Chess Pie is fave Southern dessert. I never knew why. I find it plain and too sweet, but Neal tells us that in Tennessee, the women make a half dozen of these pies and layer them one on top of the other creating a kind of layer cake pie. Now if I had seen that, I might have just been moved enough to make six or eight.
Chess Pie
1 recipe Pie Pastry
1 1/4 cups sugar
Salt
7 tablespoons butter at room temperature
3 large eggs
1 large lemon, zest finely grated and juice strained
Recommended equipment: An electric mixer, 9-inch pie pan.
Preheat oven to 325F
Beat the sugar, a pinch of salt, and butter together until light. Add the eggs one by one, beating well after each addition, then add the zest and juice of the lemon. Pour the mixture into the partially baked shell and cook about 35 minutes on the middle level of the oven until the custard is set. The top should be lightly browned but not puff.
If you make Chess Pies stacked like a big cake, send up a picture!!
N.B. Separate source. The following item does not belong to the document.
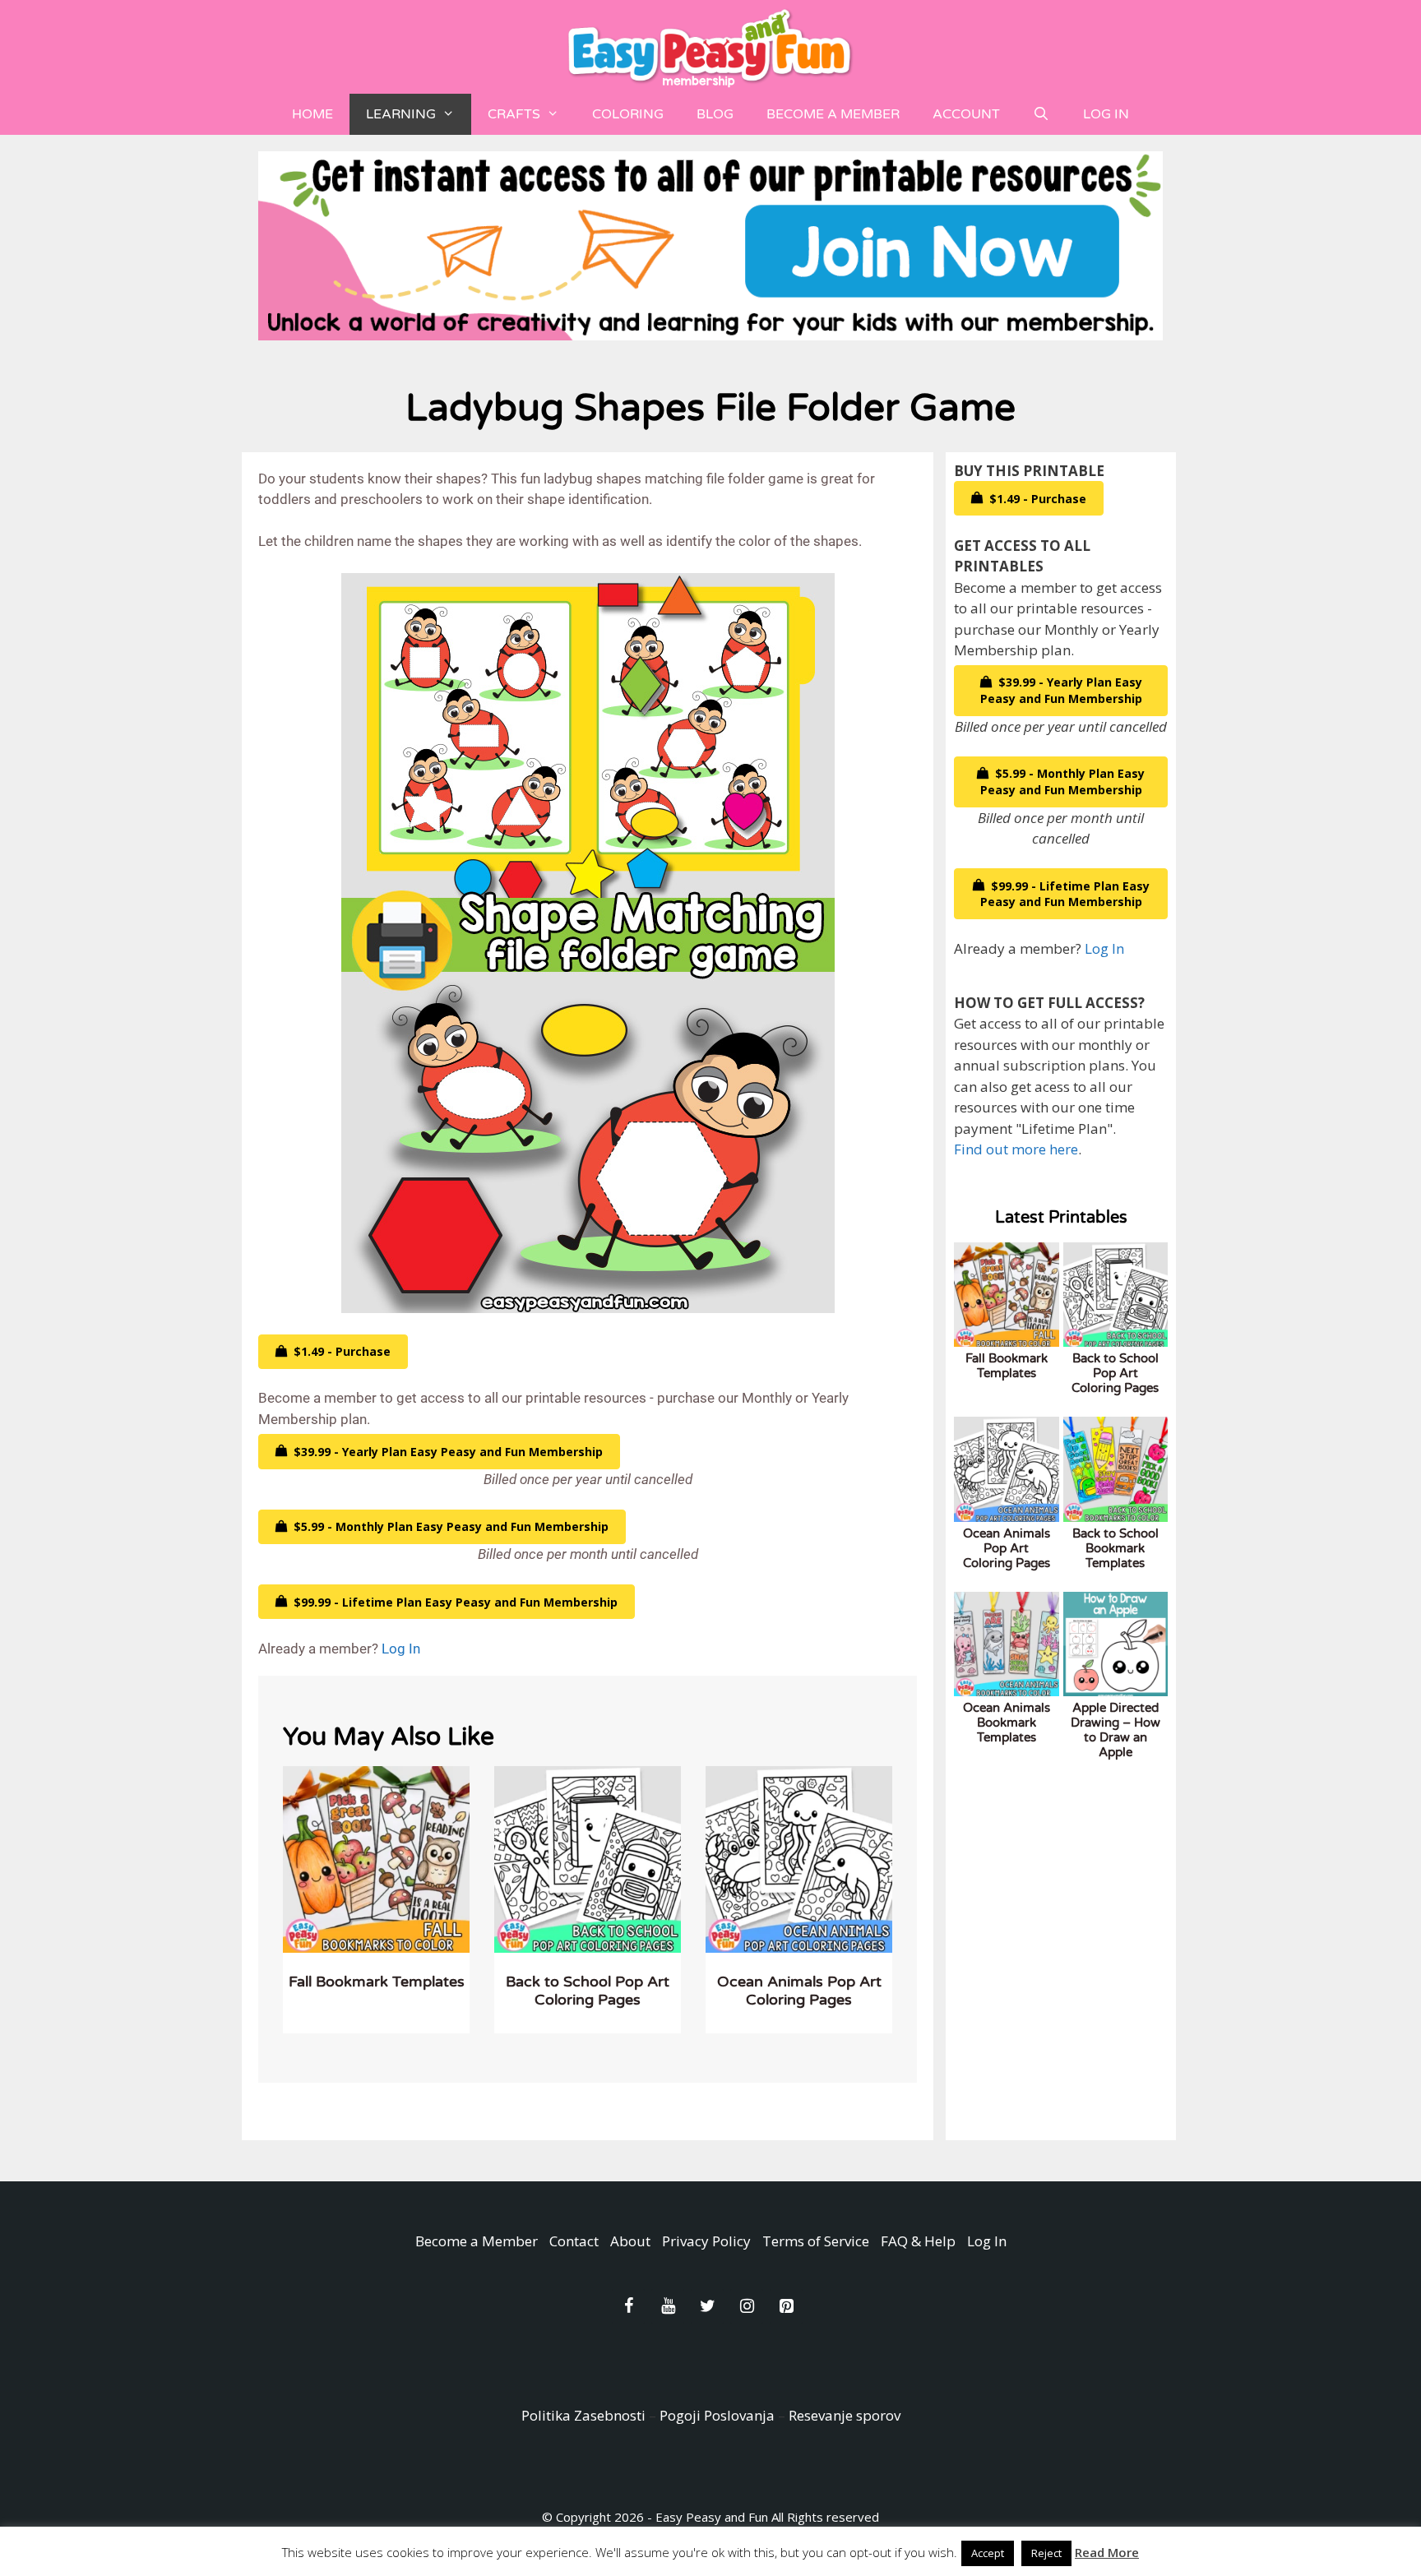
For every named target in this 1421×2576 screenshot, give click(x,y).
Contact (574, 2240)
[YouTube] (667, 2306)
Bill Neal died at 41. His early demise has perhaps prevented him from being a household name like an Alice Waters or Emeril Lagasse, but his stamp on Southern cuisine is unmistakable. Ironically, my favorite book is not a cookbook at all but a gardening book. Gardener's Latin: A Lexicon was nearly finished when Bill Neal died and showed that his love of food was rivaled by his love of language. In 2004, Moreton Neal wrote about her ex-husband in a memoir filled with recipes, Remembering Bill Neal: Favorite Recipes from a Life in Cooking.